Tari kreasi Toraja merupakan tarian yang diciptakan dengan menggabungkan unsur-unsur gerakan tradisional Toraja dan nilai-nilai modern dengan penambahan elemen baru, seperti gerakan atau alat musik, untuk menggambarkan kehidupan masyarakat Toraja sehari-hari dan mengangkat nilai-nilai budaya dengan cara yang lebih inovatif
Tarian Kreasi ini biasanya ditampilkan dalam upacara adat seperti upacara syukuran (Rambu Tuka') atau upacara kematian (Rambu Solo').
Beberapa contoh tari kreasi yang bisa ditemukan adalah Tari Sanda Oni, yang memadukan gerakan tradisional dan alat musik untuk menyampaikan pesan saling menghormati, dan Tari Pa'gellu, tarian sukacita yang memiliki variasi gerakan untuk menjaga kesegaran dan daya tarik tarian.
Ciri-ciri Tari Kreasi Toraja
Pengembangan dari Tradisi:
Tarian ini tidak lepas dari dasar-dasar tarian tradisional Toraja, namun dengan penyesuaian dan inovasi pada gerakannya.
Menggambarkan Kehidupan Sehari-hari:
Gerakan tarian sering kali diciptakan untuk merefleksikan aktivitas dan nilai-nilai kehidupan masyarakat Toraja, mulai dari sukacita hingga kerja keras.

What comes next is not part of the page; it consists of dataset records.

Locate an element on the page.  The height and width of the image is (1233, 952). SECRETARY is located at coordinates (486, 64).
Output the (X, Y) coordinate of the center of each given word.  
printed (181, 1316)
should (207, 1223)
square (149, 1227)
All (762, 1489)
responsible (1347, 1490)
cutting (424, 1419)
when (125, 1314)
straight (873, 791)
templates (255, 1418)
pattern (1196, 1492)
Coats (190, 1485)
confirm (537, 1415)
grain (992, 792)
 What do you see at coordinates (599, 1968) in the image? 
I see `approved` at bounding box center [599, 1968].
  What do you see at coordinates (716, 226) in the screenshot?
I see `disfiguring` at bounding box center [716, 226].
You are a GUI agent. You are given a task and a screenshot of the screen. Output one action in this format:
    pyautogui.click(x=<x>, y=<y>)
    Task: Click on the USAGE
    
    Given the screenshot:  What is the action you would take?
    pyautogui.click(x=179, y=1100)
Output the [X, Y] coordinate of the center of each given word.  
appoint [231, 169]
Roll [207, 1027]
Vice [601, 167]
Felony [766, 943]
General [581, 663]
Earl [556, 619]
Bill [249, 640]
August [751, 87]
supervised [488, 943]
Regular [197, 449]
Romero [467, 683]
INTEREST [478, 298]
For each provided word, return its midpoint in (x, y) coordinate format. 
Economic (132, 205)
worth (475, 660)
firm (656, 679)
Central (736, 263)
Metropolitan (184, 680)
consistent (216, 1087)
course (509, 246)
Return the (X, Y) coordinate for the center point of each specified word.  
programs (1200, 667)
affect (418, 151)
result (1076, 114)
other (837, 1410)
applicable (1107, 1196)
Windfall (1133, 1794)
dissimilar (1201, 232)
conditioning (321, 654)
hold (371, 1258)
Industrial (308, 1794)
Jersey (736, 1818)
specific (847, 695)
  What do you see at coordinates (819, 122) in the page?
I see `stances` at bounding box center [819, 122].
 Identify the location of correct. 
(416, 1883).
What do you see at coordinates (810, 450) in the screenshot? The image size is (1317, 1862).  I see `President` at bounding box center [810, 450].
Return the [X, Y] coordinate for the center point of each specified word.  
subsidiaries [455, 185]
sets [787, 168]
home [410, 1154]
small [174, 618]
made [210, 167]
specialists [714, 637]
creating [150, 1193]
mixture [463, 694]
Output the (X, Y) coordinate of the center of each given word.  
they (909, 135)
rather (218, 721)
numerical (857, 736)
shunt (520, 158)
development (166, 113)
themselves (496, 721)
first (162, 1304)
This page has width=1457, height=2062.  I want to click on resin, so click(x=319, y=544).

Penggunaan Alat Musik Baru:
Penambahan alat musik modern atau variasi penggunaan alat musik tradisional juga menjadi ciri khas tarian kreasi untuk memperkaya aspek musikalnya.
Menjaga Keaslian dengan Inovasi:
Tujuannya adalah menjaga agar kesenian tari tidak punah seiring waktu dengan tetap mempertahankan unsur-unsur asli, sekaligus membuatnya lebih menarik bagi penonton masa kini.